** START OF Exercise material **
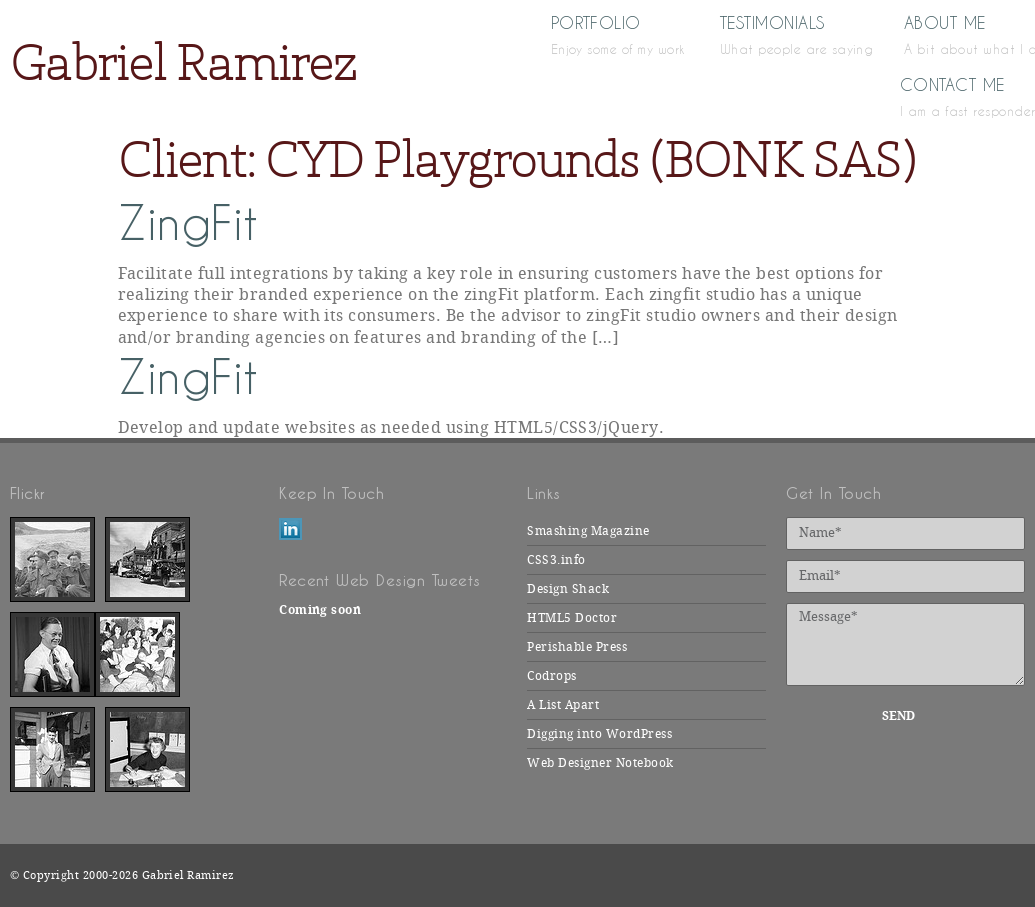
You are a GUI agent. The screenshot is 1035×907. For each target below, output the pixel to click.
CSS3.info (556, 560)
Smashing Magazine (588, 531)
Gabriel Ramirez (183, 62)
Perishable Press (577, 647)
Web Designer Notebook (600, 763)
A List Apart (563, 705)
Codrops (551, 676)
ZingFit (188, 223)
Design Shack (568, 589)
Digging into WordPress (599, 734)
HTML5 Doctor (572, 618)
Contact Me (962, 96)
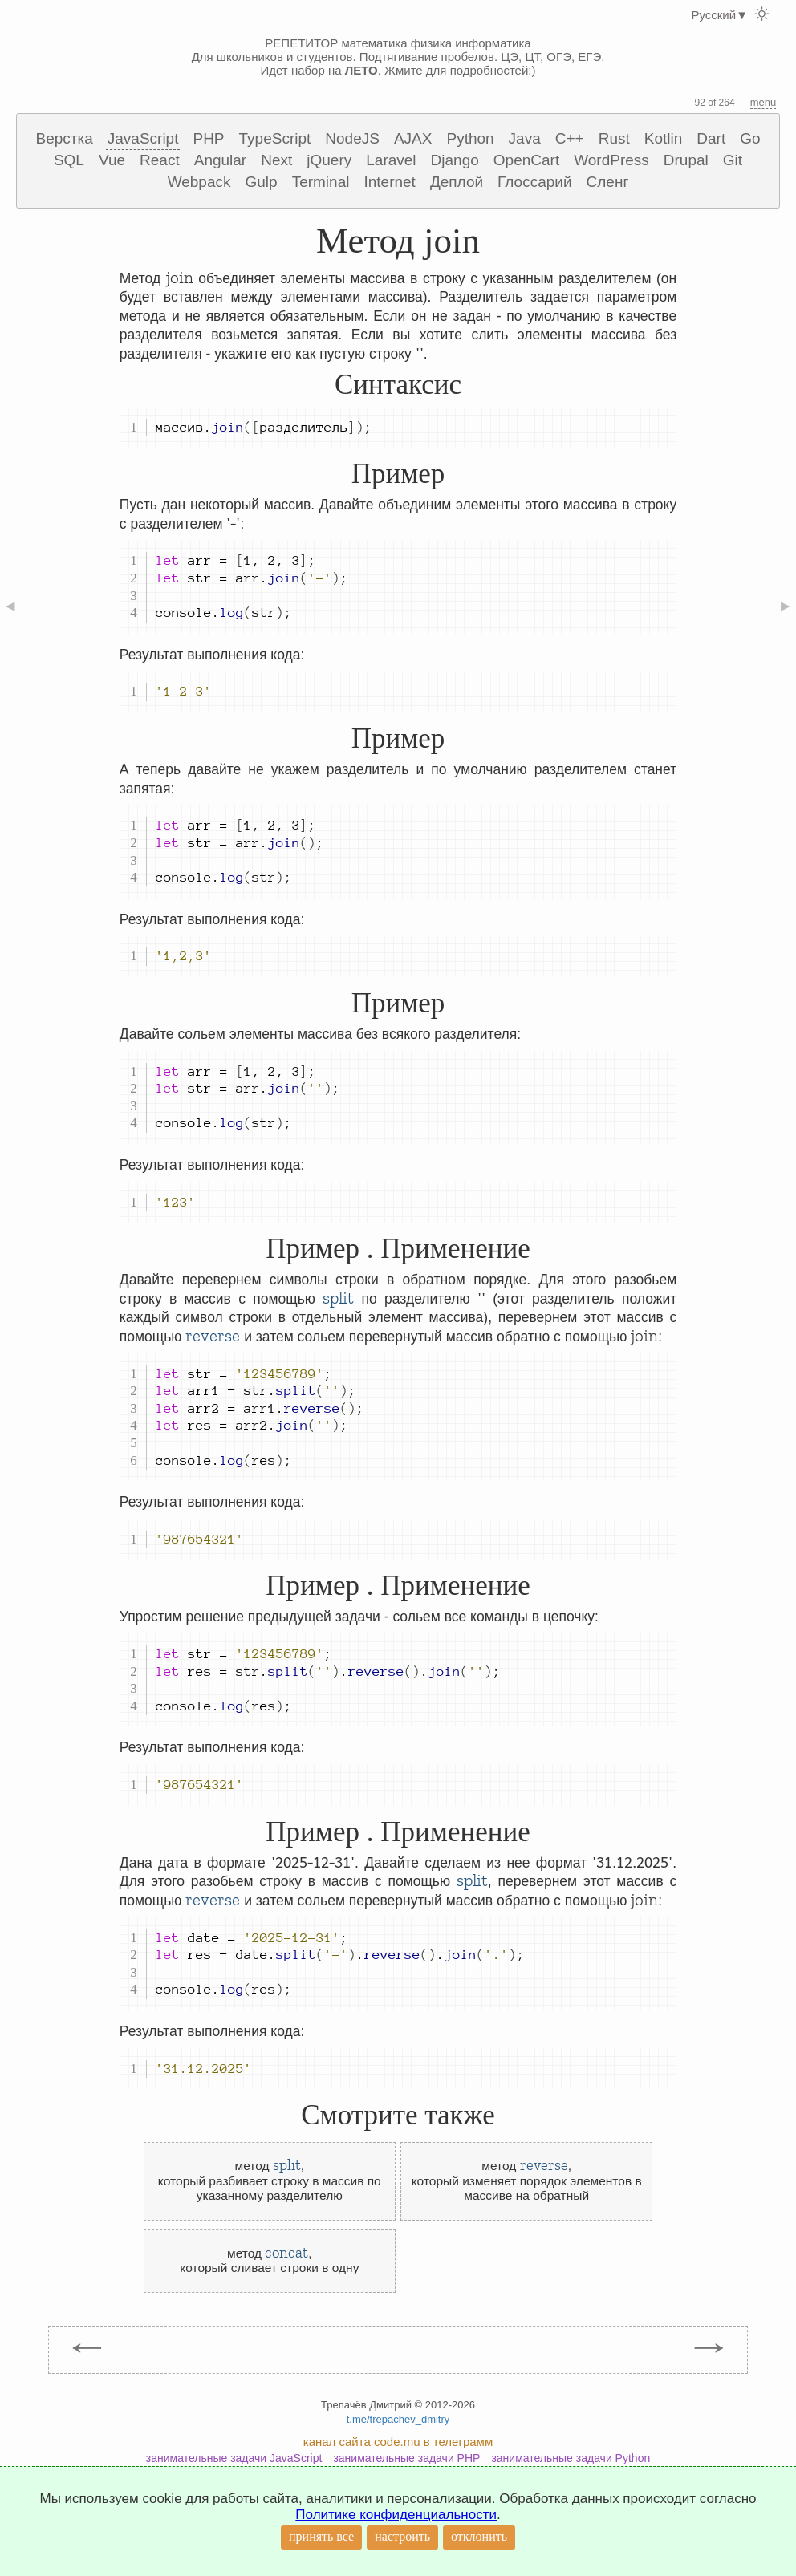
** END OF Exercise material **
Put the lines into a Markdown table with the columns No. and Entry. Begin at the line that has "Digging into WordPress (599, 734)" and stop at the end of the records, leaving out blank lines and pictures.

| No. | Entry |
|---|---|
| 1 | Digging into WordPress (599, 734) |
| 2 | HTML5 Doctor (572, 618) |
| 3 | Contact Me (962, 96) |